This is the faithful God revealed in our reading from Jeremiah. Jerusalem has fallen, the temple has been burned.[2] The worst has come to pass. Into this darkness, God speaks a word of faithfulness: “The days are surely coming . . . when I will make a new covenant with the house of Israel and the house of Judah” (Jeremiah 31:31). Into the darkness of this time of destruction and exile, God speaks a word of hope: “they shall all know me, from the least of them to the greatest . . . for I will forgive their iniquity, and remember their sin no more” (Jeremiah 31:34). In the reality of this dark moment, God reveals, in the words of biblical scholar William Holladay, that “God’s ultimate word is hope, comfort, restoration.”[3]
The parable of the unrighteous judge is Jesus’ own word of hope to his followers.

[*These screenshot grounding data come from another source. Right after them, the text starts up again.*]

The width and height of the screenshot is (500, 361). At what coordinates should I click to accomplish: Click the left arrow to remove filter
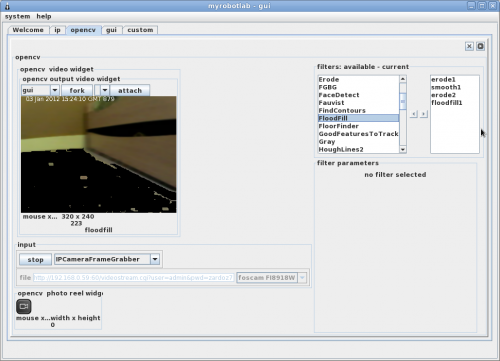click(x=414, y=114)
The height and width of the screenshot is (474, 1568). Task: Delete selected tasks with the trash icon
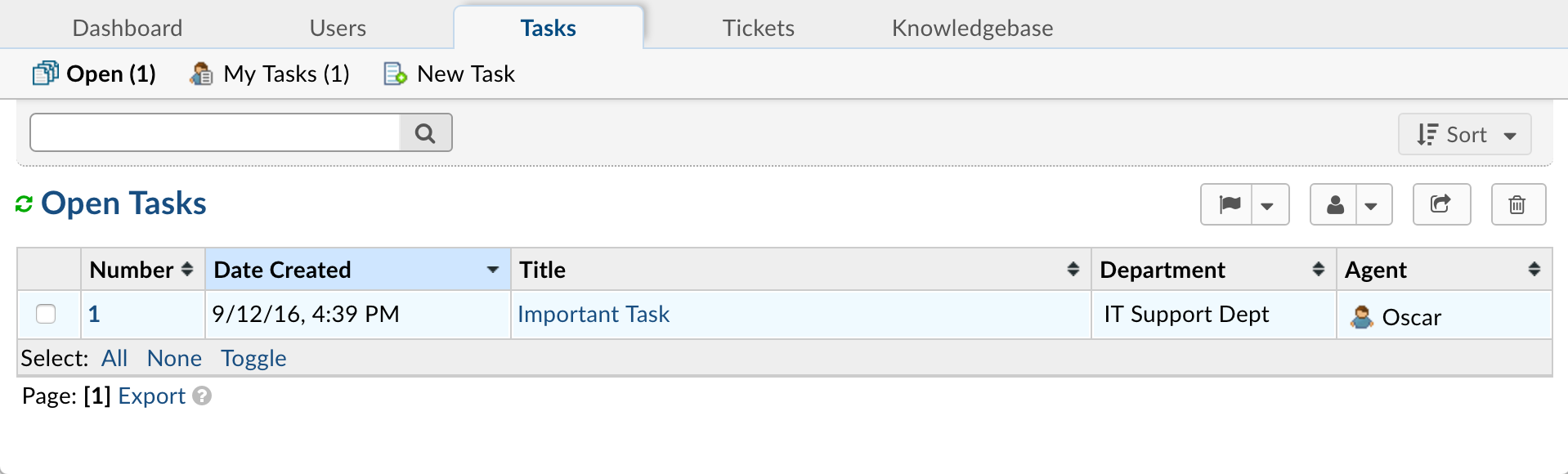(1517, 204)
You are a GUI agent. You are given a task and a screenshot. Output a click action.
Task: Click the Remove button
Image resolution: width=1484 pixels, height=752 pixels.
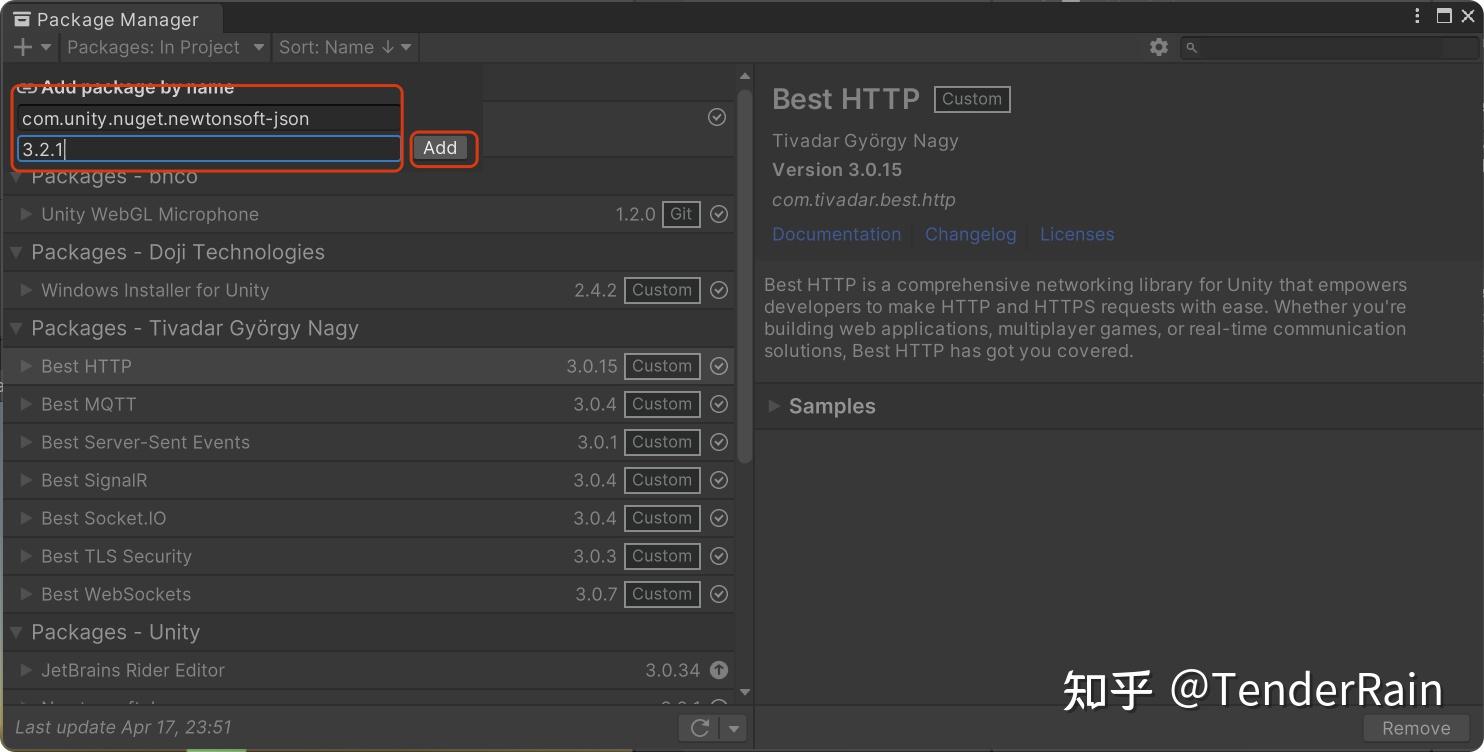tap(1415, 728)
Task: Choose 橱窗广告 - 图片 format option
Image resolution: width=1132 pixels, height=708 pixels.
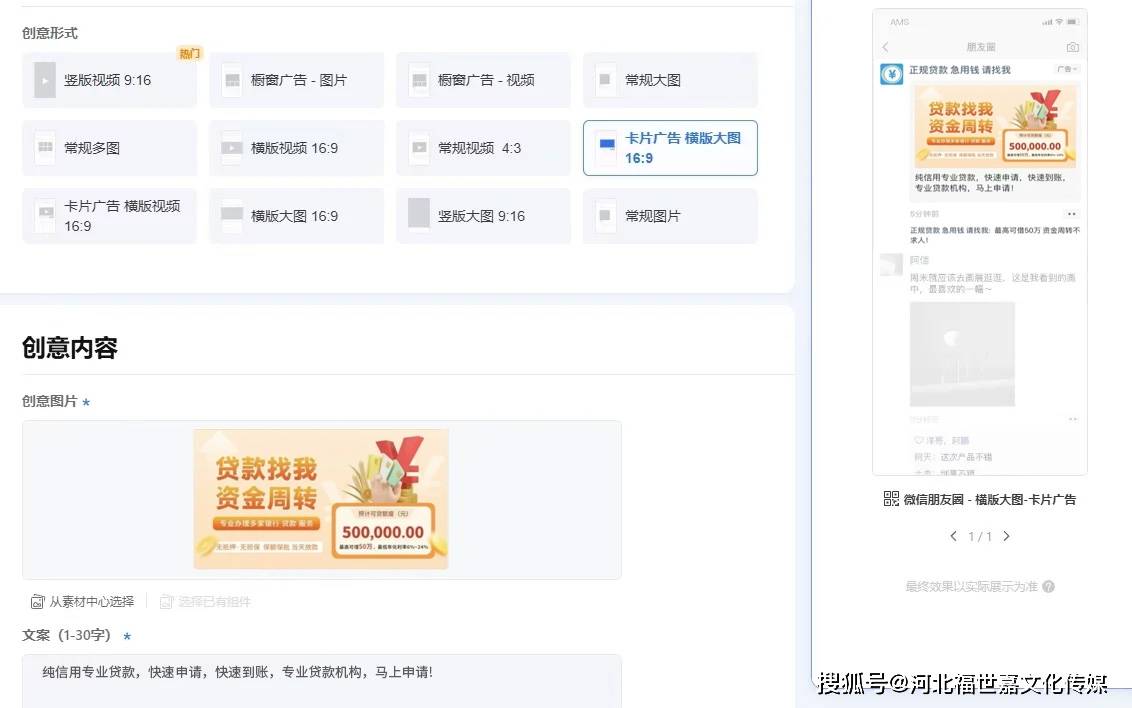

It concludes his response to the Pharisees’ question of when the kingdom of God was coming. As his followers may come to expect ridicule, rejection, and persecution, when can they expect the Son of Man come to vindicate them, to render justice to them?
Jesus’ answer to them is simple, but not easy. What they have to do – what we have to do – is display the perseverance of the widow. To be clear in our desire for justice, to be committed in our purpose in prayer, and to be assured in our hope. In short, to have faith in God’s abiding faithfulness.
We have as a companion in this faith the crucified and risen Lord. We have as a partner in our perseverance the God who took on humanity, who took on all that is most broken and downtrodden and oppressed in our world – took all that on, and meets the broken, the downtrodden, and the oppressed. God’s word of hope spoken to us, the Word-made-flesh in Jesus, is the hope of a world that cries out for justice.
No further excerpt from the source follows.